» **Dataset extract**
◆ ◆ ◆ ◆ ◆
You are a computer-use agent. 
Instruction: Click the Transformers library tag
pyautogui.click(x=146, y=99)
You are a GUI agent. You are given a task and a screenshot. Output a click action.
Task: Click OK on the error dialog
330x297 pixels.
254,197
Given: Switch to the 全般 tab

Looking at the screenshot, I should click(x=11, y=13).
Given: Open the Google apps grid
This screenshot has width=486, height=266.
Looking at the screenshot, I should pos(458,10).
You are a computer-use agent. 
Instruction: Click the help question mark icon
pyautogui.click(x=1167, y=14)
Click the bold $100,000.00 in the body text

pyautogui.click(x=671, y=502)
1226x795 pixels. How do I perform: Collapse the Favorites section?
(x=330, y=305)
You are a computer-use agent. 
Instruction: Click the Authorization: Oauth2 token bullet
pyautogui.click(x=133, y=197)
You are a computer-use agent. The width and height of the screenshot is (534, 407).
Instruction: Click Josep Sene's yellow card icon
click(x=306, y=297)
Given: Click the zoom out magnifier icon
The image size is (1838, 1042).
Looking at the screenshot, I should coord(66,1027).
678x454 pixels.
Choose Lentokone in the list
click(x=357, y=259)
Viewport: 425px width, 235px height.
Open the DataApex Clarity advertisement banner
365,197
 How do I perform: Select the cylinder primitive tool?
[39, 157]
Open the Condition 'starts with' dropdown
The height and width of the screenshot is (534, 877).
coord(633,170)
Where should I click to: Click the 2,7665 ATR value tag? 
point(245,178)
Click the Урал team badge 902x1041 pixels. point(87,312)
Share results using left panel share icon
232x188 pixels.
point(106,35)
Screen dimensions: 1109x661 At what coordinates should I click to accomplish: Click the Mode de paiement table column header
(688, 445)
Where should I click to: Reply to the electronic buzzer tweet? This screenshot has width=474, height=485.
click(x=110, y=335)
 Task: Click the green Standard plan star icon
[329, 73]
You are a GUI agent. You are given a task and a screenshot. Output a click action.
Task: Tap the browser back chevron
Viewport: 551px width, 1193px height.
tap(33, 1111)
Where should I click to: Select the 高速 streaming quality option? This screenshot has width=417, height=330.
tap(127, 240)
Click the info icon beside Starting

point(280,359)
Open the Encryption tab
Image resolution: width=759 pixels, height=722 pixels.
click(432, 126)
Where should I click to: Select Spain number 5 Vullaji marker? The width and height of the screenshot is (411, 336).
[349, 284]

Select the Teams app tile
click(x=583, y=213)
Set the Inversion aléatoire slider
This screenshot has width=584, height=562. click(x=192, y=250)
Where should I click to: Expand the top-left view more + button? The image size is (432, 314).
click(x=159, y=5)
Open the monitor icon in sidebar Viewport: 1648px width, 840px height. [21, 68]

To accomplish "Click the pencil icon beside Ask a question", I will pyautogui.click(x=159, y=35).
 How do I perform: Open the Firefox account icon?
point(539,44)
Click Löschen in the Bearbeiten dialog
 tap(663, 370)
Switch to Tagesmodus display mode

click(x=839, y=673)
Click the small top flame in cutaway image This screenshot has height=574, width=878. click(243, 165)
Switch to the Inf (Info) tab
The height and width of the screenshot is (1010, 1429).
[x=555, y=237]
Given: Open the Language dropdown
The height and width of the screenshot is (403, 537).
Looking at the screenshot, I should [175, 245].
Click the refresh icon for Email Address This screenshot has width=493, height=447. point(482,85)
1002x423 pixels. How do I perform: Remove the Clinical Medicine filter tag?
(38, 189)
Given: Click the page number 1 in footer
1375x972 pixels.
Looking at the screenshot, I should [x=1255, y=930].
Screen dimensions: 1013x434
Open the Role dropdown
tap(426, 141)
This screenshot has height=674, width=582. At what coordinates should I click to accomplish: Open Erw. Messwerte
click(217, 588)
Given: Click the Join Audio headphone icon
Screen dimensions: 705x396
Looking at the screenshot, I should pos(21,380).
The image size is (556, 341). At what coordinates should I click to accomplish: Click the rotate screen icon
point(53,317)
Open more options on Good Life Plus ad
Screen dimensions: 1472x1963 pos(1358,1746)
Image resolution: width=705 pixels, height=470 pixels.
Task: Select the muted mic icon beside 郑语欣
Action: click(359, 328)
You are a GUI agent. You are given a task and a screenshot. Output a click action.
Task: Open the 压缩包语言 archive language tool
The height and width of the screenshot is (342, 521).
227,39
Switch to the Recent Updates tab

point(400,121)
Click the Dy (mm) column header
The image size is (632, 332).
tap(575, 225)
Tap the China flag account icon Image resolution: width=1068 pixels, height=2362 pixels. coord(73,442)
◆ ◆ ◆ ◆ ◆
» **Work to be completed**
The expected output is exactly the lines of the listing above between the line holding "1226x795 pixels. How" and the line holding "You are a computer-use agent. The", inclusive.

» **Result**
1226x795 pixels. How do I perform: Collapse the Favorites section?
(x=330, y=305)
You are a computer-use agent. 
Instruction: Click the Authorization: Oauth2 token bullet
pyautogui.click(x=133, y=197)
You are a computer-use agent. The width and height of the screenshot is (534, 407).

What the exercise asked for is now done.